Biblical Archaeology Review 6:5, September/October 1980

Inside BAR

Biblical Archaeology Review

“Heard melodies are sweet, but those unheard/Are sweeter,” wrote the nineteenth century poet John Keats. In many ways archaeology is the antithesis to this poetic sentiment: the archaeologist’s job is to animate the silent remains he uncovers. This is exactly what Professors Anne Draffkorn Kilmer and Richard L. Crocker of the University of California at Berkeley did when they were given a tablet from ancient Ugarit to decipher. After collaborating with scholars from all over the world, they deciphered the lyrics and music of “The World’s Oldest Musical Notation.” Today, we can hear this 3500-year-old Hurrian Cult Song played on an ancient replica lyre constructed by Professor Richard Brown, also of the University of California at Berkeley, on the recording, “Sounds From Silence.”

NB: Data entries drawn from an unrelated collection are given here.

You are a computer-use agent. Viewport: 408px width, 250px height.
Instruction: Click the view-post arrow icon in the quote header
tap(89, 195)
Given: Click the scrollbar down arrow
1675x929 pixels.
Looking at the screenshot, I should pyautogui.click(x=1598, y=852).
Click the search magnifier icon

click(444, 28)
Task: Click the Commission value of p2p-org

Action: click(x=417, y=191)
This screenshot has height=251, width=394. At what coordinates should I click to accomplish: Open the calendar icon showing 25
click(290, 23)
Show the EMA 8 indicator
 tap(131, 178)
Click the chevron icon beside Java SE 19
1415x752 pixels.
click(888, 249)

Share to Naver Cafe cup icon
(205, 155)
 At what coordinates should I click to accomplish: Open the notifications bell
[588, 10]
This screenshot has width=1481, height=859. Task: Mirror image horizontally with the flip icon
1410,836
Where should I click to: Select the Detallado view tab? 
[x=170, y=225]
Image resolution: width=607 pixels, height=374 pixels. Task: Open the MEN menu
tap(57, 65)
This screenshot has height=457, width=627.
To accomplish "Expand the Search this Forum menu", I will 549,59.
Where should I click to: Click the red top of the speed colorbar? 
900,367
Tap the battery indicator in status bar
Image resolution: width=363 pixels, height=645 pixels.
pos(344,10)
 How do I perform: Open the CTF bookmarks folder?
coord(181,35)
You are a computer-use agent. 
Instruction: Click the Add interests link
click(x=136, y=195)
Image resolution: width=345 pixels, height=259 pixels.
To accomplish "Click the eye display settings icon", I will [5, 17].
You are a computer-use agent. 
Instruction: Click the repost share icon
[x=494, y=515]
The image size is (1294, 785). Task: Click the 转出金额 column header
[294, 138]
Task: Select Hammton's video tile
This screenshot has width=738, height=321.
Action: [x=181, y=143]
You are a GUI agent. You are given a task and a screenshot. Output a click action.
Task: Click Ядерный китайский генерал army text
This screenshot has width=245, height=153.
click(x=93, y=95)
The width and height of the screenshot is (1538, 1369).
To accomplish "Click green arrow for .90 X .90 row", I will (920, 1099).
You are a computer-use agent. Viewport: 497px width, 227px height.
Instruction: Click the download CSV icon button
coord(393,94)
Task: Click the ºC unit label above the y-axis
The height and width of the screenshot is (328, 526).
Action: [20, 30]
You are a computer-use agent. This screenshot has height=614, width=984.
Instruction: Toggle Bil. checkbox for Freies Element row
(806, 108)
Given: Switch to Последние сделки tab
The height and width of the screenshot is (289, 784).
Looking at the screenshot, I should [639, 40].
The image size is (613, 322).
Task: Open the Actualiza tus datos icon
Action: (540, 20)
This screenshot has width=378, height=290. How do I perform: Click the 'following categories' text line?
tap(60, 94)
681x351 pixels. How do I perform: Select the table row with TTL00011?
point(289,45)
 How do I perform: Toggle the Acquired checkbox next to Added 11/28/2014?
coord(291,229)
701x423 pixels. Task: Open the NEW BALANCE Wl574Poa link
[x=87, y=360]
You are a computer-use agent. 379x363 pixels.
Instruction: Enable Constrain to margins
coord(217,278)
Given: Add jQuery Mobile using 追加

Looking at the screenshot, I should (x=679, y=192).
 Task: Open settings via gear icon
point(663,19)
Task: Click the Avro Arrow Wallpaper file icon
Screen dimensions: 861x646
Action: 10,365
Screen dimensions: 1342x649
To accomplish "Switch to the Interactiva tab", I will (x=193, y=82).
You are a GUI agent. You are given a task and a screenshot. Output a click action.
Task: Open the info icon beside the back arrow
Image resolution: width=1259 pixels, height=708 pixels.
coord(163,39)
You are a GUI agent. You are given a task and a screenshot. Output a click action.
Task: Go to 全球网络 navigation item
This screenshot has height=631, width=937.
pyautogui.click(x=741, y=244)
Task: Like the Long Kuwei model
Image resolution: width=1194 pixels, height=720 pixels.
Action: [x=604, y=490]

About 300 hundred miles from ancient Ugarit, on the barren heights east of the Dead Sea, archaeologists have been excavating Early Bronze tombs and charnel houses at Bab edh-Dhra and Numeira. Here, and at three other nearby Early Bronze sites, Excavation Directors Walter Rast and R. Thomas Schaub believe they have found the remains of the Five Cities of the Plain including Sodom and Gomorrah which, in the Bible, epitomize the ill-fated path of evil. In “Have Sodom and Gomorrah Been Found?” BAR brings you the first report with full-color illustrations of these astonishing conclusions.